A organização defensiva eslovena e o aborrecimento à la Southgate

Não foi bonito o nível exibicional da Inglaterra nesta fase de grupos. Apesar de ter terminado em 1º lugar, a equipa de Southgate só teve um período de superioridade evidente e controlo de jogo face a um adversário (1º tempo ante a Sérvia). Tudo o resto, foi de uma pobreza confrangedora, com uma incapacidade de rentabilizar o muito talento de um plantel preenchido com alguns dos melhores jogadores da temporada no futebol europeu. Para a partida com a Eslovénia, Southgate deixou cair Alexander-Arnold para lançar Conor Gallagher no onze e até procurou ensaiar durante a 1ª parte trocas ocasionais entre Foden e Bellingham, com o criativo do Man.City a passar pelo corredor central. Esteve na melhor jogada dos ingleses nos 45 minutos iniciais, que terminou anulada por fora-de-jogo.

Tirando isso, as aproximações de Rice aos três quartos do campo trouxeram os melhores minutos ingleses, enquanto Kane criou uma das melhores ocasiões, mas viveu demasiado tempo fora da área - e sem oferecer apoios valiosos ou passes de rutura determinantes. Para a 2ª parte, o selecionador lançou Mainoo para dar outra conjugação entre pressão e passe na comparação com Gallagher e estreou Cole Palmer - que esteve perto de faturar, na sequência do melhor lance do encontro, com os suplentes Gordon e Mainoo a combinarem no corredor central e Kane a servir o craque do Chelsea para um remate desperdiçado.

Já a Eslovénia foi fiel a si mesma. 4-4-2 compacto, com algum atrevimento inicial, entre os movimentos de rutura de Šeško, a incorporação por dentro do lateral Karničnik e o critério com e sem bola dos médios Gnezda Čerin-Elšnik. Com o passar dos minutos, foi sendo mais evidente o recuo em campo, fazendo gala de uma das organizações defensivas mais robustas do torneio, sem qualquer sofrimento. Foi também fundamental o trabalho de pressão de Šporar adiante, em mais um encontro que a dupla de centrais Drkušić-Bijol se voltou a impor com segurança (sentido posicional e superioridade na defesa da área). Oblak é o líder dentro de campo, mas o selecionador Matjaz Kek é mesmo a principal figura desta Eslovénia.

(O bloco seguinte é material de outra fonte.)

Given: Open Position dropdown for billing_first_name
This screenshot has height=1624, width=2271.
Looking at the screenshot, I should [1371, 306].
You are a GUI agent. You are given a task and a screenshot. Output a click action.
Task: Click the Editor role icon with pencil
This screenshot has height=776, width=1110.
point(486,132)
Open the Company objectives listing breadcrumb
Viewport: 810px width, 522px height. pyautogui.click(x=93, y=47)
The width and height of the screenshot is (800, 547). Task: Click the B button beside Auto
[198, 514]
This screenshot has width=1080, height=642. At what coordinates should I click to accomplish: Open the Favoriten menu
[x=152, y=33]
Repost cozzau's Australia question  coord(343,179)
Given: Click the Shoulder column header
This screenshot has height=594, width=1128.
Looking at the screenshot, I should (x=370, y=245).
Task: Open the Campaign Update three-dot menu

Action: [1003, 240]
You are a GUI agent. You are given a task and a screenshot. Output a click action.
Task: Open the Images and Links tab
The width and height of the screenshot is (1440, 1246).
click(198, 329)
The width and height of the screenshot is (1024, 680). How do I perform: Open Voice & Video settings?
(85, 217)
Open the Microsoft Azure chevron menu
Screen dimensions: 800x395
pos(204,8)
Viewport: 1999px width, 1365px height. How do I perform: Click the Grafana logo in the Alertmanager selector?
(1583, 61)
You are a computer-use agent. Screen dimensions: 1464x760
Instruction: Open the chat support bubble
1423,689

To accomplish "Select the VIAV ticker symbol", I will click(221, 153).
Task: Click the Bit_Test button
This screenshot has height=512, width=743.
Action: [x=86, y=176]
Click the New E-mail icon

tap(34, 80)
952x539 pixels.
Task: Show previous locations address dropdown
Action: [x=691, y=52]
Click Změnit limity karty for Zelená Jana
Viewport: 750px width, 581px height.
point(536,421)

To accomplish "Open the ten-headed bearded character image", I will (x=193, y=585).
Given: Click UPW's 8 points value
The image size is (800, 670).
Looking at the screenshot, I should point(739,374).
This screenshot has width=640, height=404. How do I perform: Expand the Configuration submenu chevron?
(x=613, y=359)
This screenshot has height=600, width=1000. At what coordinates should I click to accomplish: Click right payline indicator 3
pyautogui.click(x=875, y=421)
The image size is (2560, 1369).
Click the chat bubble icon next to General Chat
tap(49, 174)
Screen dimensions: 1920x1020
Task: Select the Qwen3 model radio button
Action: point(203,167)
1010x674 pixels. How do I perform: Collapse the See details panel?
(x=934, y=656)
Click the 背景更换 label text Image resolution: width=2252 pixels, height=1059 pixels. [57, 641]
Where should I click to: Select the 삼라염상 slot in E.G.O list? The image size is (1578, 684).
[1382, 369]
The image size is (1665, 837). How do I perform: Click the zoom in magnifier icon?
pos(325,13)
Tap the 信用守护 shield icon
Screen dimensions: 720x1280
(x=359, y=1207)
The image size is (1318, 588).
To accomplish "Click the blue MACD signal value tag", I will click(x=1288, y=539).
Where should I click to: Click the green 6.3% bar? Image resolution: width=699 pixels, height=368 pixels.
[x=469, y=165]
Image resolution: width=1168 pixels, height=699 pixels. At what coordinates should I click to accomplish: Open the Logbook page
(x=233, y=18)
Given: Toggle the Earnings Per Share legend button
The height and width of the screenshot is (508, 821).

O caos sérvio não provocou a surpresa - mesmo com a falta de pujança dinamarquesa

O desfecho deste grupo foi inacreditável (a decisão até ao mais ínfimo critério de desempate foi «hitchcockiana»), mas acabou por não surpreender. A Sérvia de Dragan Stojković foi igual a si mesma, perdida entre as dúvidas e anseios do selecionador, que optou por uma equipa preenchida a médios-centro, com pouco arrojo e falta de identidade neste registo tático. A incoerência (deu um remate na primeira parte) foi corrigida ao intervalo. Tadić e Jović foram lançados aí, mais tarde entraram Vlahović e Sergej Milinković-Savić, que dispôs da melhor chance já no fim. Sendo obrigatória a vitória, só o assumiu demasiado tarde, carregando a área com centrais, insistindo em cruzamentos e no potenciação do jogo aéreo. Tudo sempre feito à pressa, no meio do caos e sem a mínima ponderação.

Sorriu a Dinamarca, que controlou completamente os primeiros 45 minutos e até gerou os melhores ataques, com Eriksen a ganhar vantagem nas costas dos médios sérvios e a tentar ligar com Wind e Højlund (pouco inspirados neste encontro, quer na movimentação, quer na definição técnica). Os centrais aguentaram a equipa no período de assédio final dos balcânicos (Vestergaard somou mais uma exibição muito sólida e Andersen travou um dos duelos individuais mais épicos da fase de grupos com Mitrović). Um jogo de pouco perigo efetivo, reflexo da falta de rasgo da turma dinamarquesa e da falta de consistência do aproveitamento do talento sérvio.

A maior vitória da carreira de Rangnick (numa equipa virada à esquerda)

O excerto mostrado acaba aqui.